The fact that Monitor has sustainability high on the agenda is important for us.
Øyvind Bjørnstad, Chief Strategy/Sustainability Officer, Vestre.

Since Vestre restarted its business in 1988 following a bankruptcy filing, its focus has been solely on producing outdoor furniture. Since the beginning, quality and design have been the main drivers. But they have added a third pillar to their competitive edge – sustainability – which they view as “a derivative of quality”, according to Bjørnstad.

“We believe this mixture of quality, design, and sustainability is very potent for growth globally, even when we’re producing here in the Nordics. The fact that Monitor has sustainability high on the agenda is important for us."

Vestre has a clear strategy for growth. They see that social meeting places, as well as the Nordic lifestyle, have an export value. The U.S., the U.K., and Germany are all important markets for expansion. They recently collaborated with Norwegian architects Snöhätta to re-establish the famous New York site Times Square as a public social meeting place, “instead of just cars going back and forth,” as Bjørnstad describes it.

Unlike a software company, upscaling Vestre’s production isn’t done with a simple push of a button. Every single growth percentage point needs to be acquired by actually producing more. And doing it more efficiently. To be able to pull this off, they need an ERP system with the right capability for a state-of-the-art factory like The Plus – a highly automated facility with a workforce of less than 40 people.

“When we are fully operational here, we will have more than 90 percent of the value chain insourced. We have a clear goal of both increasing control for sustainability purposes, but also for efficiency,” says Bjørnstad. “Apart from the assembly process, which is still quite labour-intensive, we can operate the factory with very little manual labour and achieve a lot with advanced industry 4.0 technology.”

One of the key goals for The Plus was to inspire others. 

Advanced Industry 4.0 technology is one of Vestre’s strategies for achieving a higher level of sustainability in production.

Vestre recently moved over the last company of the group to Monitor G5, but has not yet utilized it fully or integrated with the whole company group. Until now.

“There’s a big difference between just having an ERP system, and actually learning it and understanding in what way it can rationalize the processes that you have,” Bjørnstad explains.

They are already seeing benefits from having everything on the same system. For example, the simplicity of doing transfers within the company.
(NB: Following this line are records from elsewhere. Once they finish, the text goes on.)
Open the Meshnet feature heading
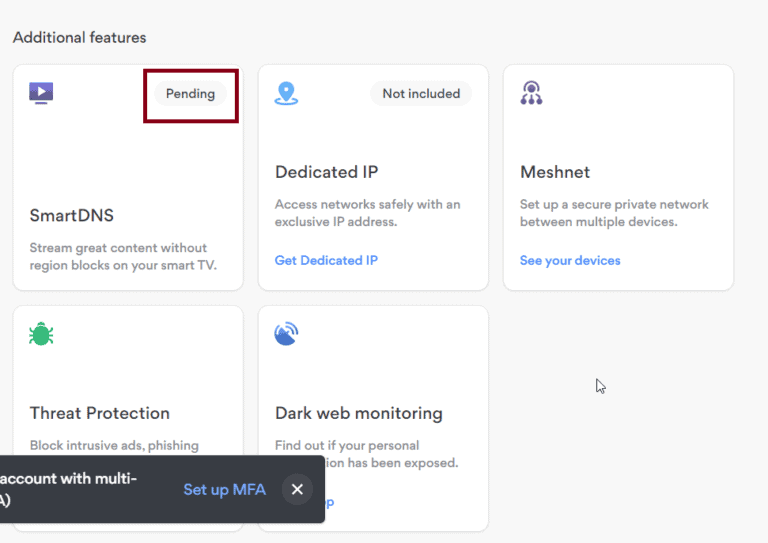 point(555,172)
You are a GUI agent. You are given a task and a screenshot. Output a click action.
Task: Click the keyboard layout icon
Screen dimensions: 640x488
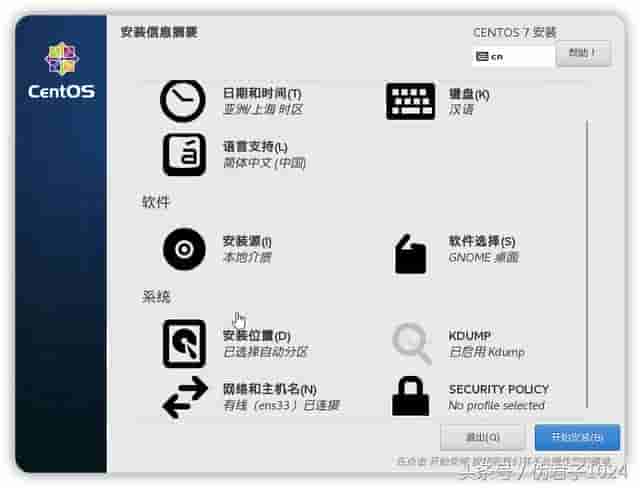pos(410,101)
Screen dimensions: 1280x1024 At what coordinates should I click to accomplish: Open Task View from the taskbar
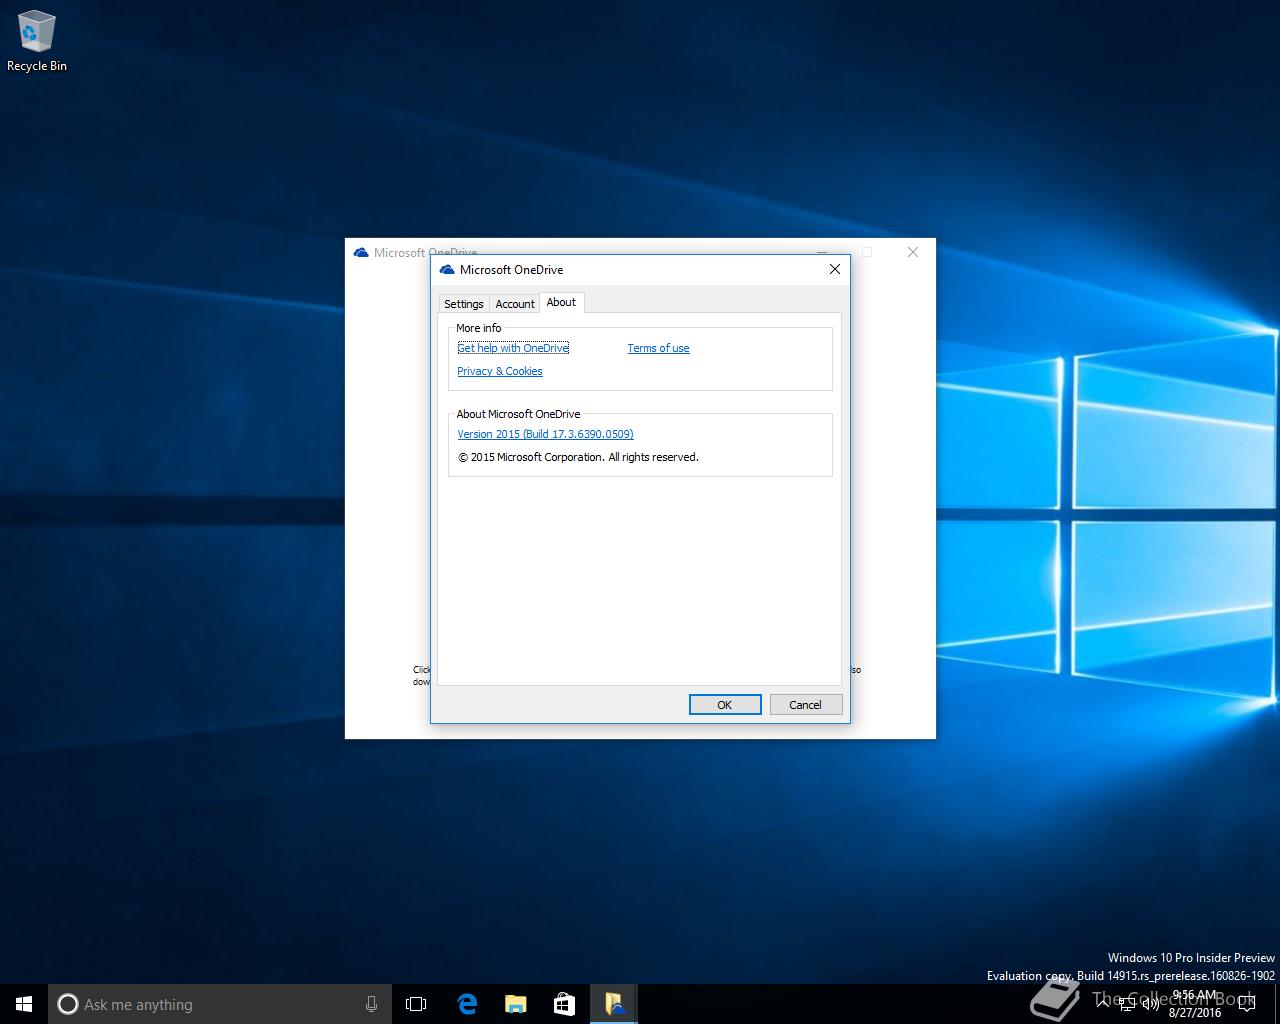coord(416,1004)
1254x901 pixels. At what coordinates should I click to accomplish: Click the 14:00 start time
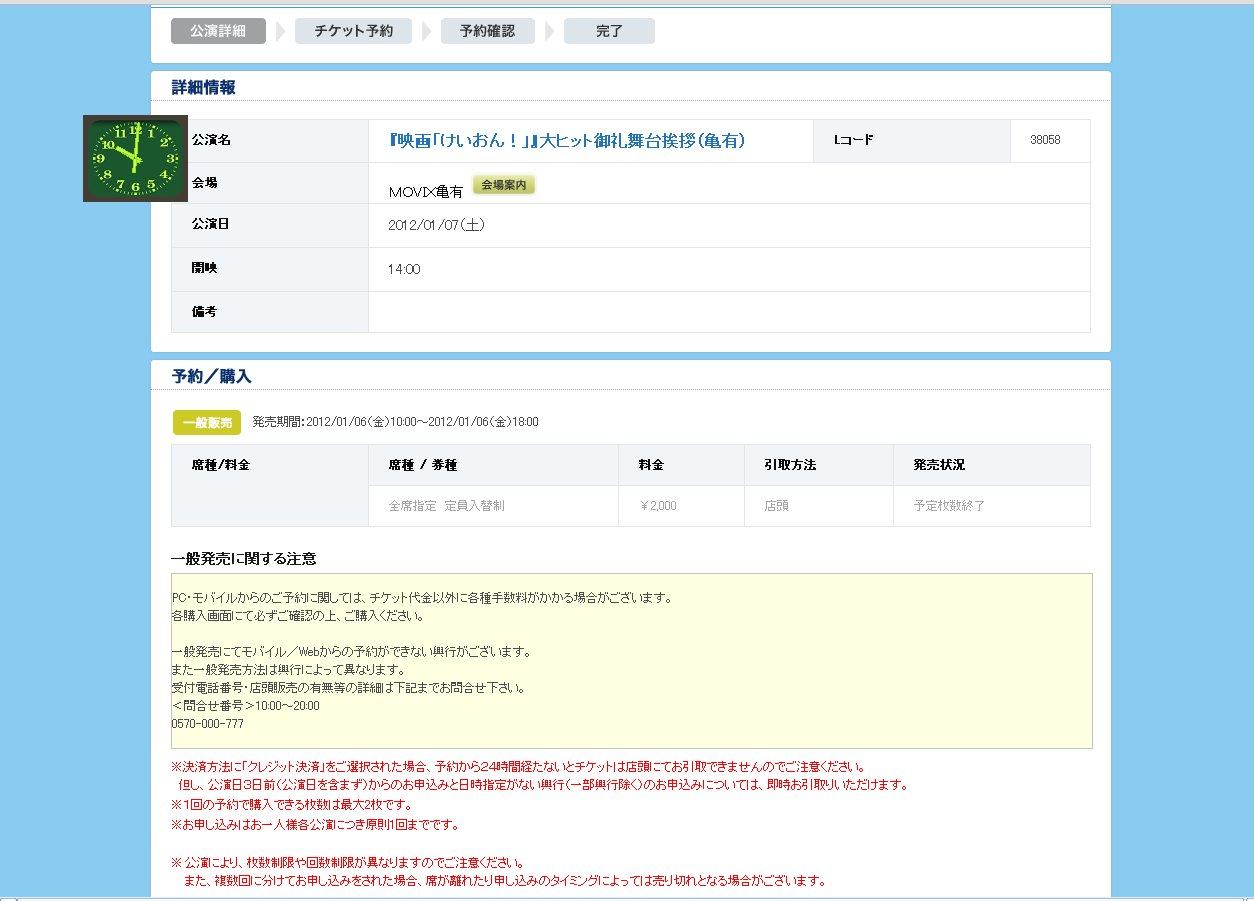tap(404, 269)
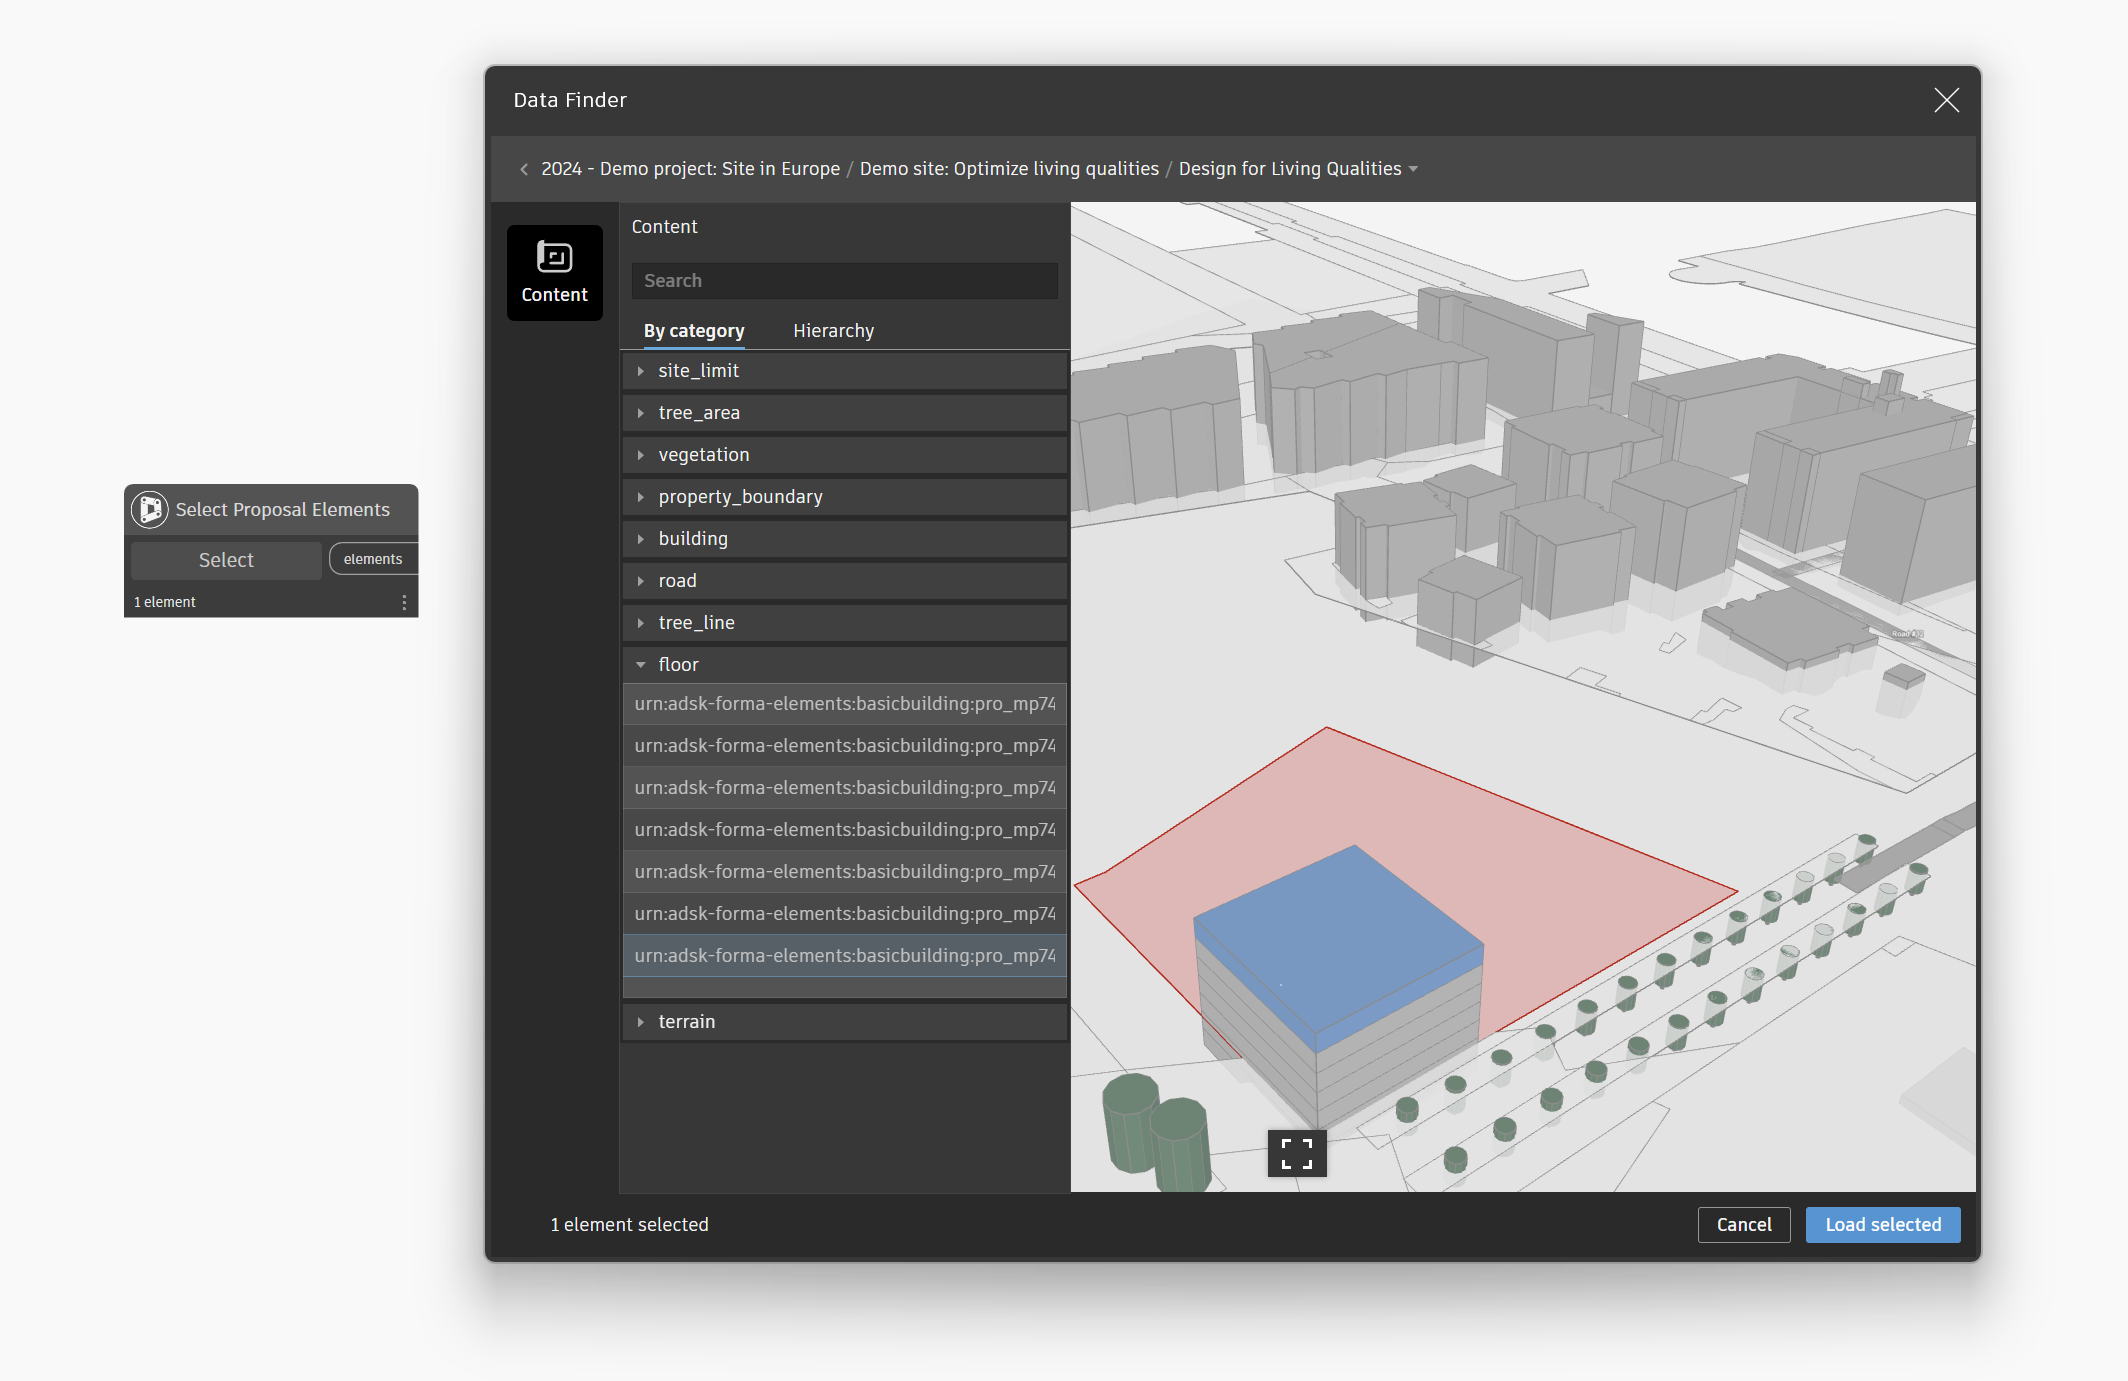Click the Search input field
Image resolution: width=2128 pixels, height=1381 pixels.
point(844,281)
“I think having the right ERP system, a system that is fitted to the group, and the production as a whole, is key to being able to unlock the productivity here,” he says. “The automatic exports from the Agent [an option within Monitor G5] are really useful. Monitor is based on production, but utilizing the APIs makes it easy to integrate other systems when needed.”

It's important for Vestre to consider all aspects of – and processes within – manufacturing, when calculating the environmental footprint of each part produced. For example, they purchase low emission steel from SSAB and “Circal” from Hydro, a type of aluminum that has eight times lower carbon emissions than regular aluminum. Having the right suppliers and partners is key to reaching their goal of being the world’s most sustainable furniture manufacturer.

“The fact that Monitor has sustainability high on the agenda is important for us. One of the reasons we built this factory and took control of a bigger part of the value chain is because we wanted to be able to match that with our ambitions on sustainability. And having suppliers and partners that are putting the same emphasis on sustainability is paramount in the years to come,” Bjørnstad adds.

“What lies ahead is no longer just talking about sustainability and having one or two nice initiatives to make PR about. What we see is, it needs to be very concrete, quantifiable, and grounded in science and the most correct possible numbers. For that you need systems like Monitor, that can provide that insight for the company without a massive labor-intensive process.”